* [Problem to work on] Output each entry verbatim and exclude every picture from it.

* [Collected data entries]
++++++

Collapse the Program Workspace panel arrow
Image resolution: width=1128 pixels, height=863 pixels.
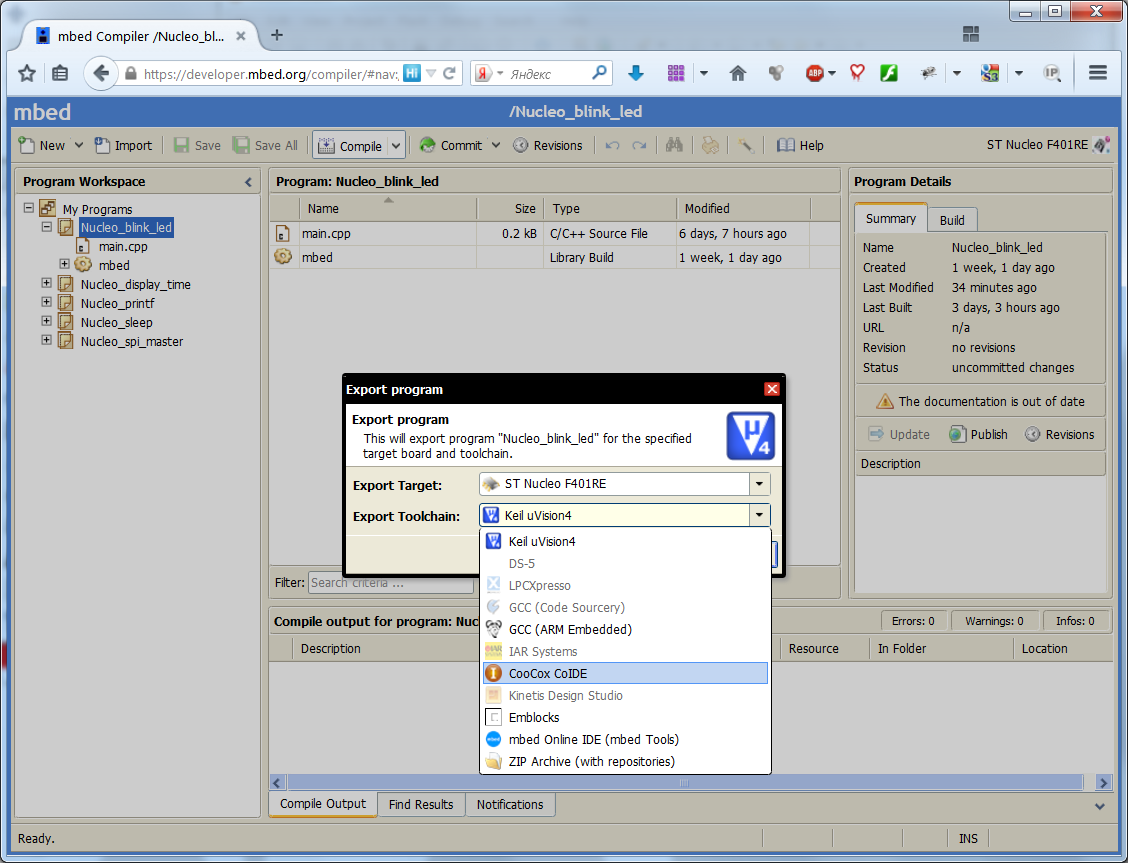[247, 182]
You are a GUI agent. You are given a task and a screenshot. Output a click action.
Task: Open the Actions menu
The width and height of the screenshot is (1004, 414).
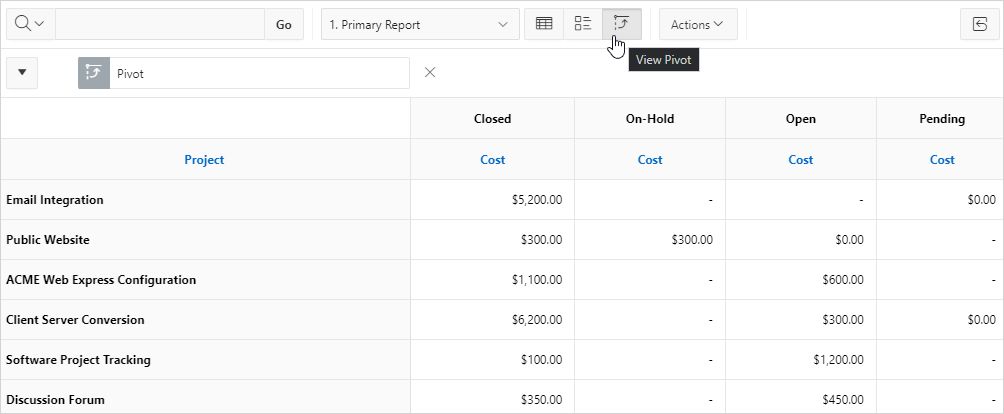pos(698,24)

++++++

* [Task answer]
Collapse the Program Workspace panel arrow
Image resolution: width=1128 pixels, height=863 pixels.
[247, 182]
You are a GUI agent. You are given a task and a screenshot. Output a click action.
Task: Open the Actions menu
The width and height of the screenshot is (1004, 414).
pos(698,24)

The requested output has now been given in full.